Maize in Africa and Latin America

Jones and Thornton (2003) used csm-ceres-Maize to examine impacts of climate change on maize production in Africa and Latin America to 2055. Using GIS, they excluded non-maize regions and assigned soil data to each pixel associated with weather data. The simulations considered four maize cultivars varying in growth duration, and planting dates were assigned based on mean onset of the growing season. Only 50 kg N/ha was applied so that results would correspond to low-input, smallholder farming.
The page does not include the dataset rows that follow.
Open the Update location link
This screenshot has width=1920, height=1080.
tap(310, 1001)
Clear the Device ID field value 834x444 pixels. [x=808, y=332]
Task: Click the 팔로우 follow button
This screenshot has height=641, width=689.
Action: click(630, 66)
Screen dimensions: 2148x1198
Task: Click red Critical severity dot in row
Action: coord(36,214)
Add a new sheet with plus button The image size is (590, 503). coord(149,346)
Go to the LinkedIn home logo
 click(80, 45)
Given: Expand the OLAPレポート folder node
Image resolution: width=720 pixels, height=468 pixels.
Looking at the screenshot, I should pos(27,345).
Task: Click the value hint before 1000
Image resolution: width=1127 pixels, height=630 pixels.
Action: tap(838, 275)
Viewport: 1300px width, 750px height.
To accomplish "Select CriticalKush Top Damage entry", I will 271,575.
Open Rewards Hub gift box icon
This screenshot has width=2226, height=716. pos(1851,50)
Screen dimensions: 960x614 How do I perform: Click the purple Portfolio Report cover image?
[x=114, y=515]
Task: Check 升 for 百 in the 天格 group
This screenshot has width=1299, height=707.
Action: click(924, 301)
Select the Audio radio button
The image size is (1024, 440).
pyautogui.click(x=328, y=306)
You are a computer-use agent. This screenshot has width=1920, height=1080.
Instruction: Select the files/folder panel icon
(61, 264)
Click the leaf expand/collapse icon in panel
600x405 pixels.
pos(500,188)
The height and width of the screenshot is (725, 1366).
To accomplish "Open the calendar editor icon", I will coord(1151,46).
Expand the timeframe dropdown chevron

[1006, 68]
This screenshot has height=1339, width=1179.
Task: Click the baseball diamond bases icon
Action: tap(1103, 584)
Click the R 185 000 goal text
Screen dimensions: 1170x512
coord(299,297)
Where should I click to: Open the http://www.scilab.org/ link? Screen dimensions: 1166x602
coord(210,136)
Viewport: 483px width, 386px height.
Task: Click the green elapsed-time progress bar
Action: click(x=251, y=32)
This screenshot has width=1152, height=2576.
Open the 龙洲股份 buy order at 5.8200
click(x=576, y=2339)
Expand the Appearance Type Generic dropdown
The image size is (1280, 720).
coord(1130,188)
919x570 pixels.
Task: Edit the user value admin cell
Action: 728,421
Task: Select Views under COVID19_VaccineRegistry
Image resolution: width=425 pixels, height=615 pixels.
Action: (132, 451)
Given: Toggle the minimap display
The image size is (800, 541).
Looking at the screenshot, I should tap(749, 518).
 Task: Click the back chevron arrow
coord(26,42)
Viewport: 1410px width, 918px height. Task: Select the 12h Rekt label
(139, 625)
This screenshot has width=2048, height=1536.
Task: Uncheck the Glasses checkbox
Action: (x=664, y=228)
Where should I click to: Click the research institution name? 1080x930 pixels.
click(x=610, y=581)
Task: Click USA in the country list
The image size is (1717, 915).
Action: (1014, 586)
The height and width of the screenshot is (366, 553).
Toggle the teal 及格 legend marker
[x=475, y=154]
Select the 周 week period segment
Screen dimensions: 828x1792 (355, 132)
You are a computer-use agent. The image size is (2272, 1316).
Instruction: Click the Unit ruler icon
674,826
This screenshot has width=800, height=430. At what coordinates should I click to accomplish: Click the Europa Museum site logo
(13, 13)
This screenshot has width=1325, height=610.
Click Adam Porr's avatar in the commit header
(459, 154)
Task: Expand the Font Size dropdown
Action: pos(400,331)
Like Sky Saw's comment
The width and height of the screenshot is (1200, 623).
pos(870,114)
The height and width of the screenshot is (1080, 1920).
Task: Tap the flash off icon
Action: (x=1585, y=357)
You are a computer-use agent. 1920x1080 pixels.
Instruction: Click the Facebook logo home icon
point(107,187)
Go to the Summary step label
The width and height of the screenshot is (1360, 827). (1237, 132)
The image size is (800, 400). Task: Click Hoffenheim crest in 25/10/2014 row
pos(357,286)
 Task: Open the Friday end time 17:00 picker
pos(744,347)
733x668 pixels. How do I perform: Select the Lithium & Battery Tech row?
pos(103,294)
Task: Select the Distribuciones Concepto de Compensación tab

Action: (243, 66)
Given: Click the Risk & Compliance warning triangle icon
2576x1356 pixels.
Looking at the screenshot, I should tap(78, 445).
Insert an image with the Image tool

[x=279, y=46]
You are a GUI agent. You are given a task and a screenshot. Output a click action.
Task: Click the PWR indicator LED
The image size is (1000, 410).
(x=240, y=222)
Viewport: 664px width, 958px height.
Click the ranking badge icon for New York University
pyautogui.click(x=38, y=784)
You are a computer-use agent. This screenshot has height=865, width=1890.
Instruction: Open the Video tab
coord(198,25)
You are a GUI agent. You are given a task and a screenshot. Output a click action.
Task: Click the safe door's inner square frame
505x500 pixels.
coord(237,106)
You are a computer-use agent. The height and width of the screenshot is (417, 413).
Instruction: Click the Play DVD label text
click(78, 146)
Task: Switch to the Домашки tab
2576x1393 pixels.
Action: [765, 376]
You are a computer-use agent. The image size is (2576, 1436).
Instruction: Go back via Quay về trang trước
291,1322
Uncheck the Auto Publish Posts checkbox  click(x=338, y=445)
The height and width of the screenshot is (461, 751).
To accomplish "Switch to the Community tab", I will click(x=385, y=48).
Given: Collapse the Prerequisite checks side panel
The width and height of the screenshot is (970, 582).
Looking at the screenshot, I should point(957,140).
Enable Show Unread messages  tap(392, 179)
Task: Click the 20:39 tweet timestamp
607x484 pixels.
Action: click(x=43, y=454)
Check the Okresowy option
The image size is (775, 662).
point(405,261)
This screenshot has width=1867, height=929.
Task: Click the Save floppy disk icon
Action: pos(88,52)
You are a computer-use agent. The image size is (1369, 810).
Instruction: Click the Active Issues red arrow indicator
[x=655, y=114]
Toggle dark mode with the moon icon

The results suggested that climate change would reduce yields by an average of 10%, but with important regional variation, especially in mountainous areas.

Rice in Asia

A common concern in climate change studies is how sensitive projected impacts are to projections for increased greenhouse gases and to the GCM used. Masutomi et al. (2009) compared projections based on differing Special Report on Emissions Scenarios (SRES) as used in 14-18 GCMs, using rice production in Asia as a test case. In the 2020s, all scenarios agreed that the yield-reducing effects of climate would be large enough to offset possible benefits from elevated CO2. Yield variability also increased with rising CO2. Overall, the results confirmed that while estimated impacts varied depending on the SRES and GCM, trends were consistent in showing that production will be likely to decrease while yield uncertainty increases.

Low-cost adaptation strategies for rainfed and irrigated production in the Midwestern USA

Easterling et al. (1992) examined adaptation options with notable detail, considering planting dates, N levels, and the possibility of introducing a fallow. Their paper also stands out because potential adaptations were selected based on input from experts. Of 21 potential changes, however, only ten could be simulated with the epic model. Earlier planting, longer-season cultivars and furrow dyking would reduce the impacts of warming. Beyond adaptations for single crop species, of course, one can compare how different crops or crop sequences respond to climate change (O'Neal et al., 2005; Thomson et al., 2006).